11/02/2006
But only because it doesn't mean anything

It's weird it seems we're all not doing anything substantial. Or at least that's what I've been feeling recently. I do know Jaja and Ale skipped Literature 2 class to do their field work, which means I almost spent an entire period with that Timmy guy - I was already rude to him, for when he wants everyone's attention we all cover our ears - until Miss Pam announced yet another early dismissal. I do know Dhi still had to bring her laptop along for that paper. I do know I haven't seen much people today, probably a result of being busy with whatever it is they're busy about.

And yet I don't feel busy.

Then again I'll soon be deep over, among others, research for Filipino 3 class, both a poetry festival and a play for Literature 2 class, the study I've been working on, an interview with a journalist, television shows to watch, film notes to write - and, of course, wrestling with hard-to-find handouts. Yes, the funny thing about our handouts for tomorrow is, nobody seems to be able to see it, even John - to think everybody else thought he probably got it first. But no, he hasn't, apparently.
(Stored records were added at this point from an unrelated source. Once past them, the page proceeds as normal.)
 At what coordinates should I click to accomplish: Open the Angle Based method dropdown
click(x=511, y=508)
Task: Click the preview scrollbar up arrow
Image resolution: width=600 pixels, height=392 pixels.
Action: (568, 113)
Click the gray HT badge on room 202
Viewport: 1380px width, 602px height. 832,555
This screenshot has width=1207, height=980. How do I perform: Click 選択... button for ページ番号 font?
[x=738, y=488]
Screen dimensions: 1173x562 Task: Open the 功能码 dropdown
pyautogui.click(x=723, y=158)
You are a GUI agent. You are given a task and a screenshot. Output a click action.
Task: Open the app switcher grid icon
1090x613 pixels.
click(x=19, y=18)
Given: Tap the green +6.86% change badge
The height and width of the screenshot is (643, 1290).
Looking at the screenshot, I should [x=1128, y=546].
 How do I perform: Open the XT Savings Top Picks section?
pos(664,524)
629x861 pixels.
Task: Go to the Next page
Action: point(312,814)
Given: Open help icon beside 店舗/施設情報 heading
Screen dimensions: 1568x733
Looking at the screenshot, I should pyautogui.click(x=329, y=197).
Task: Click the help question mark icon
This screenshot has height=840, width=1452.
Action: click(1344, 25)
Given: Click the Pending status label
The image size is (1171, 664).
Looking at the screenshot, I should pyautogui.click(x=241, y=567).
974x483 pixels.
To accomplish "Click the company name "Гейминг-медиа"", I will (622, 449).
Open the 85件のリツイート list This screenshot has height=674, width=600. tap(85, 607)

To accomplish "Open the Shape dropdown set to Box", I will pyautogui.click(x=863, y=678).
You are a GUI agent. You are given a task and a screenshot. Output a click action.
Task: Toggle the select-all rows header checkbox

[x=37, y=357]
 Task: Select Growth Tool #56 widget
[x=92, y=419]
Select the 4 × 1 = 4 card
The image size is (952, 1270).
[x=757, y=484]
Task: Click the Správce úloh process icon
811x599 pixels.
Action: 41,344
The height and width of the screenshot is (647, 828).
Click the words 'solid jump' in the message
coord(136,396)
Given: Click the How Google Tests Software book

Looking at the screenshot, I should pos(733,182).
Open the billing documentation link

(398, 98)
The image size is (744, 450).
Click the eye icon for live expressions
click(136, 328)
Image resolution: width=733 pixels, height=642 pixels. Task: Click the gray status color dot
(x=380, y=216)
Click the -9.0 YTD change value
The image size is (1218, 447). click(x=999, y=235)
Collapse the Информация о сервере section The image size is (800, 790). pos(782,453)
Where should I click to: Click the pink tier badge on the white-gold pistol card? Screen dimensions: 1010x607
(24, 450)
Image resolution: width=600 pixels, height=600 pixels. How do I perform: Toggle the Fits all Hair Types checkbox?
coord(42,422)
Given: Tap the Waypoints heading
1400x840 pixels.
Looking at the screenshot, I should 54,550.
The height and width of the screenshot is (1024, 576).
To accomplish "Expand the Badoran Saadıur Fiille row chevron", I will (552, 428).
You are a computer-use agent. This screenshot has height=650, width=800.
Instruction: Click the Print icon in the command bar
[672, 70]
And, so far, that's how life is. Weirdly, it hasn't been moving forward, and I've been spending too much time passing by corridors knowing what's there and pretending that it isn't. I've been spending five hours waiting for something to come up - even work - but I'm stuck, as always, in the library flipping through old newspapers trying to know who used to own those out-of-print titles. Or, even more familiarly, looking for someone to have lunch with, and see them leave you later on. Then again, I'm just bored as usual, finding myself with itchy hair, almost-deaf ears and sleepless eyes.

And the moments seem so far away, that whenever I realize I am turning my back, walking differently, and pretend that a camera is there to point to a fictional audience that I'm making a fool out of myself imagining that there is a camera out there, I realize that I'm as lost as a camper without a compass. Or, even worse, knowledge of astronomy.

I must be looking for poetry. After all, Jaja sent me a really ambiguous message, Kizia's somehow putting on the pressure (without seeming to have any hint of cooperation, or it's me thinking of that), and I'm to sleep in a few hours, practically giving every hope of getting things done up.

Something is in the air again. Yas is right, or at least her status message is. Should I catch it?

And your responses...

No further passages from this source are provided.